Suite 209B, 3939 Interstate 35 south, in the VF Factory Outlet Mall, San Marcos; 210-396-1600 or 800-328-2259. Here is a winery of a different flavor. Visitors will learn about the méthode Champenoise, by which the bubbly is fermented in the bottle; every day for at least eighteen months workers carefully administer a quarter turn to each of Moyer’s thousands of bottles. Like Ste. Genevieve, Moyer has a strong French connection—in the form of its owner, Henri Bernabé. He imports cases from his family’s vineyards back home, so you can buy a real Beaujolais or Burgundy if you prefer your wine genuinely Gallic (the former was touted as “a great pizza wine”).
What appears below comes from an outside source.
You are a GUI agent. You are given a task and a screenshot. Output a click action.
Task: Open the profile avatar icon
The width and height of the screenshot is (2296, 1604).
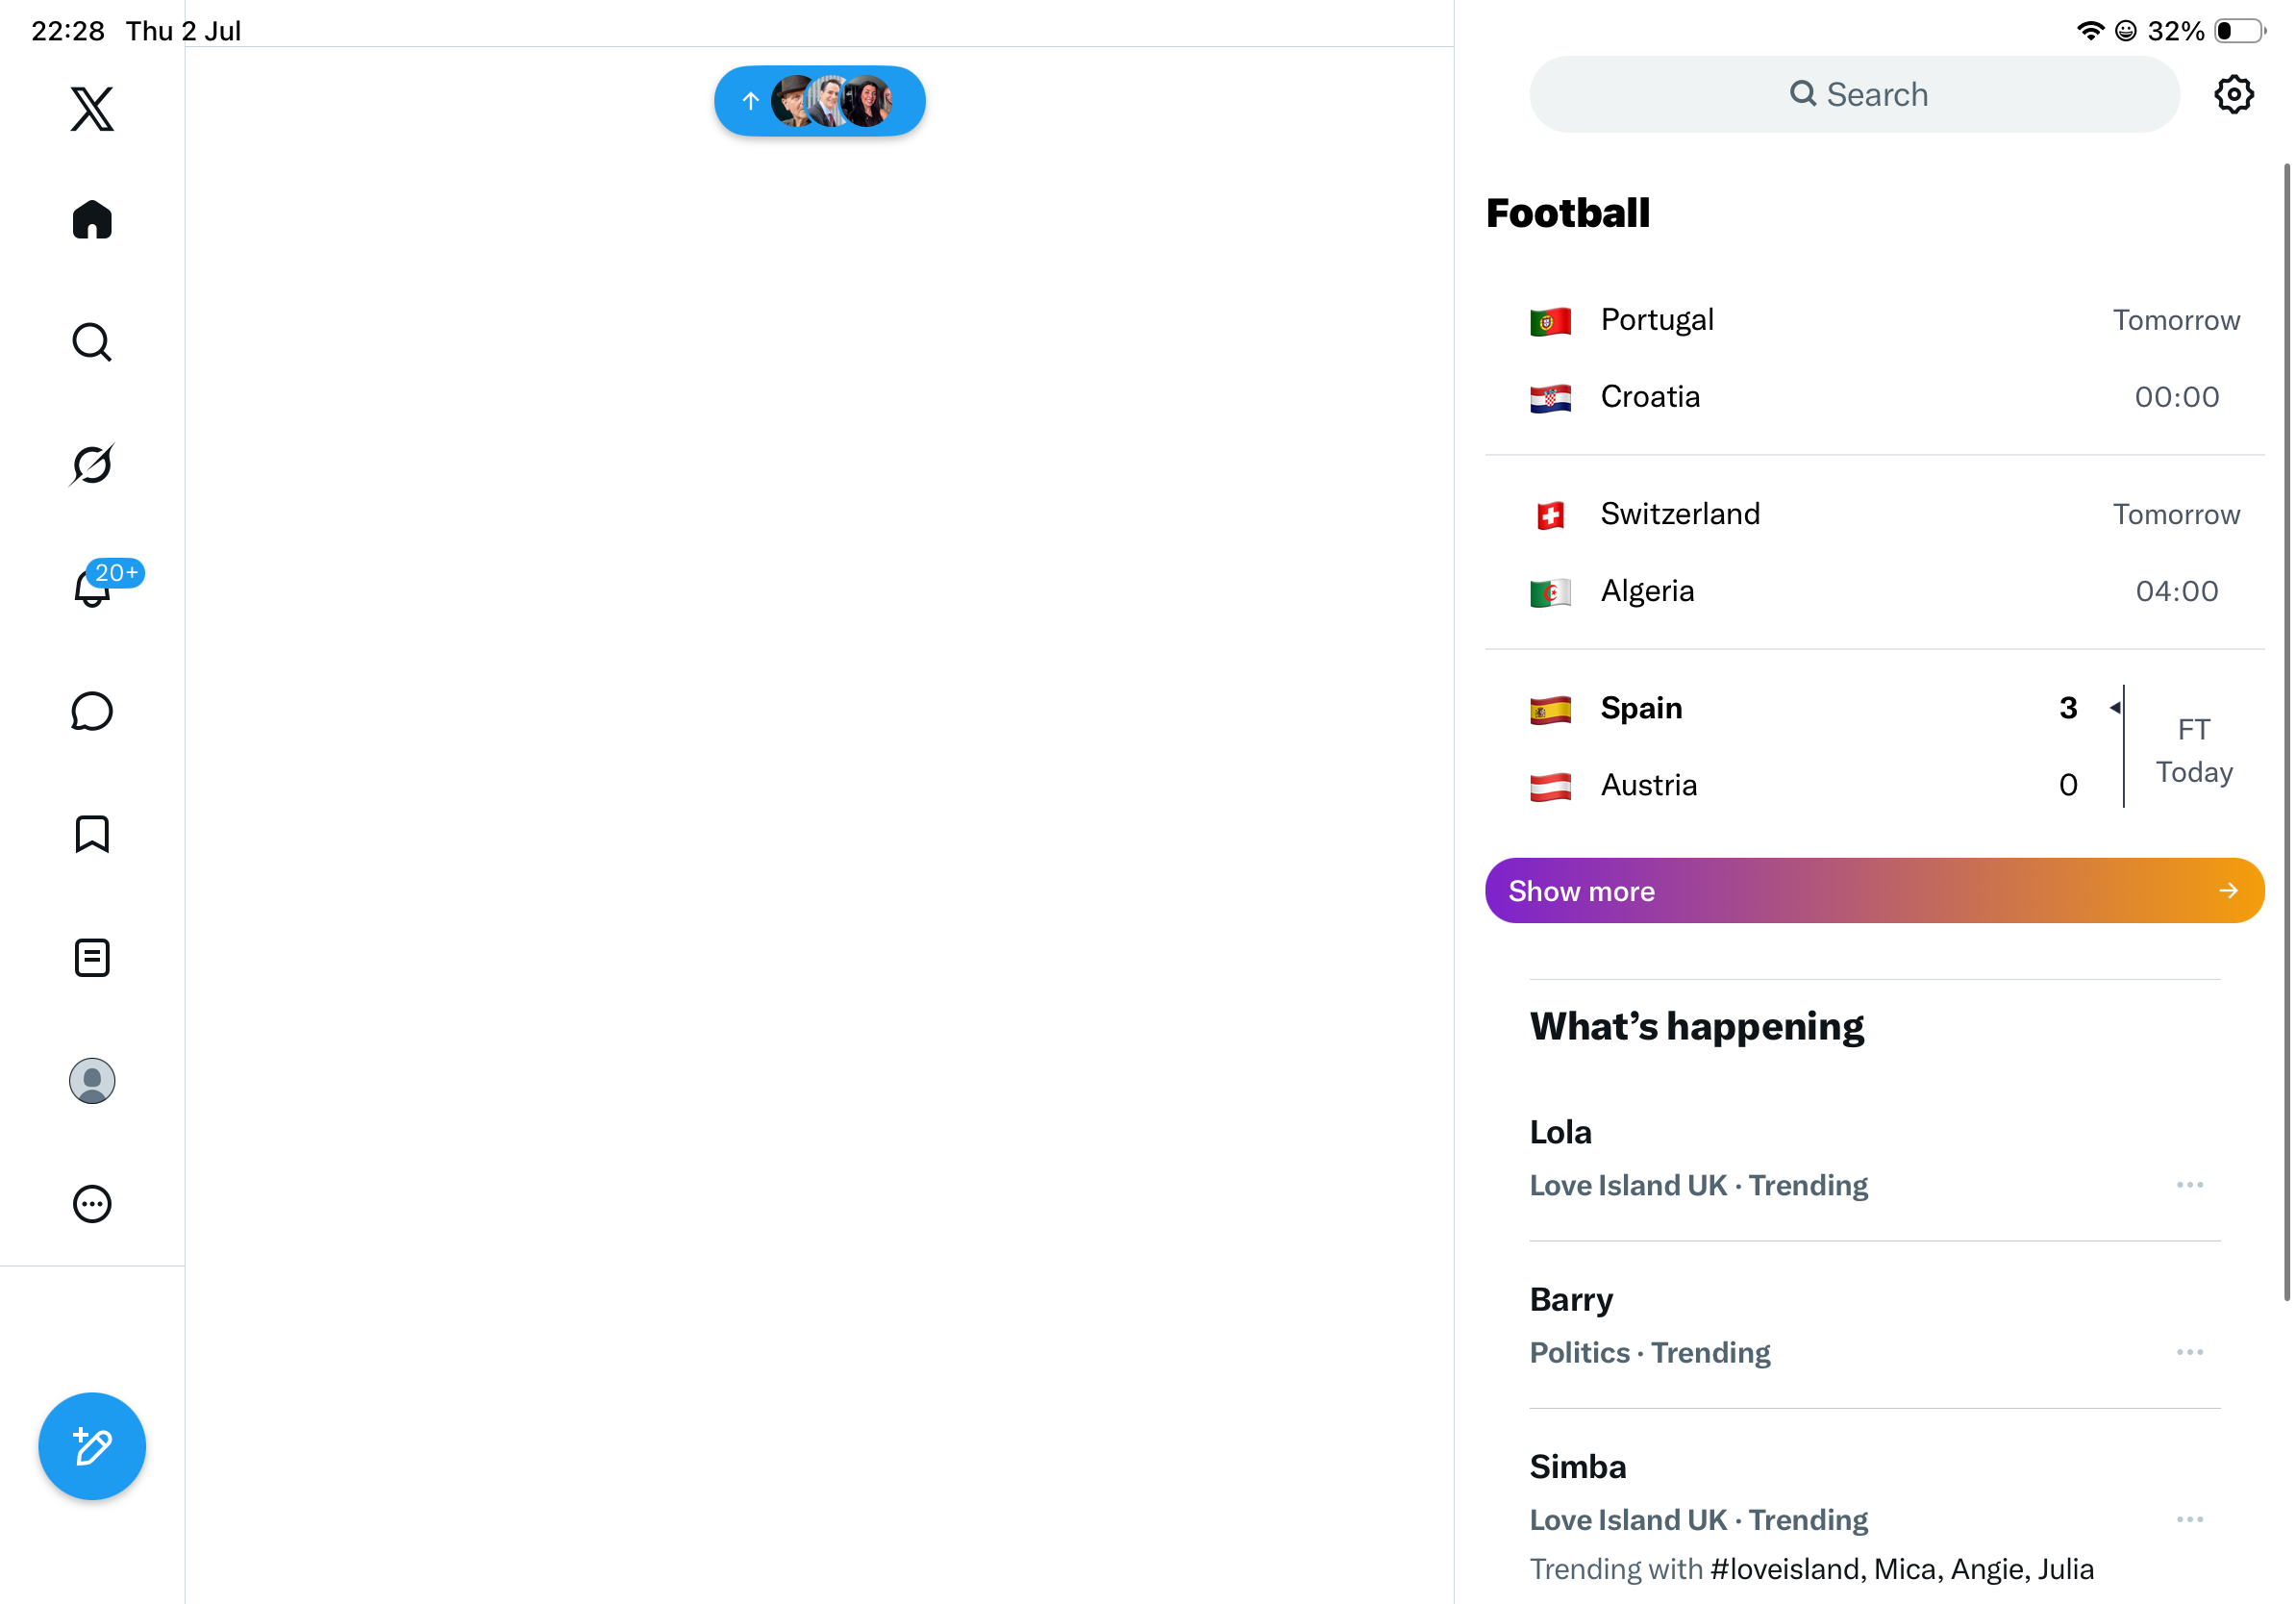click(x=92, y=1081)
You can also acquire champagne peach vinaigrette or even champagne soap.

Val Verde Winery

100 Qualia Drive, Del Rio; 210-775-9714. The oldest winery in Texas, Val Verde was built around a nineteenth-century adobe structure in what is now a lovely residential area. It opened in 1883 and survived Prohibition by switching to table-grape production and wine for medicinal uses. “I imagine the local doctors filled quite a few prescriptions back then,” said owner Thomas Qualia, whose grandfather, a native of Italy, founded the business. Val Verde specializes in sweet and potent Tawny Port, which is fortified with grape brandy. For one 23-year period Val Verde was Texas’ only winery. “Used to be I’d call up California wineries asking for some technical advice,” recalled Qualia, “and they’d say, ‘Who? Where?’ or never call me back at all. Now those same wineries send people down all the time to try and sell us services or supplies or whatever. Things have changed.”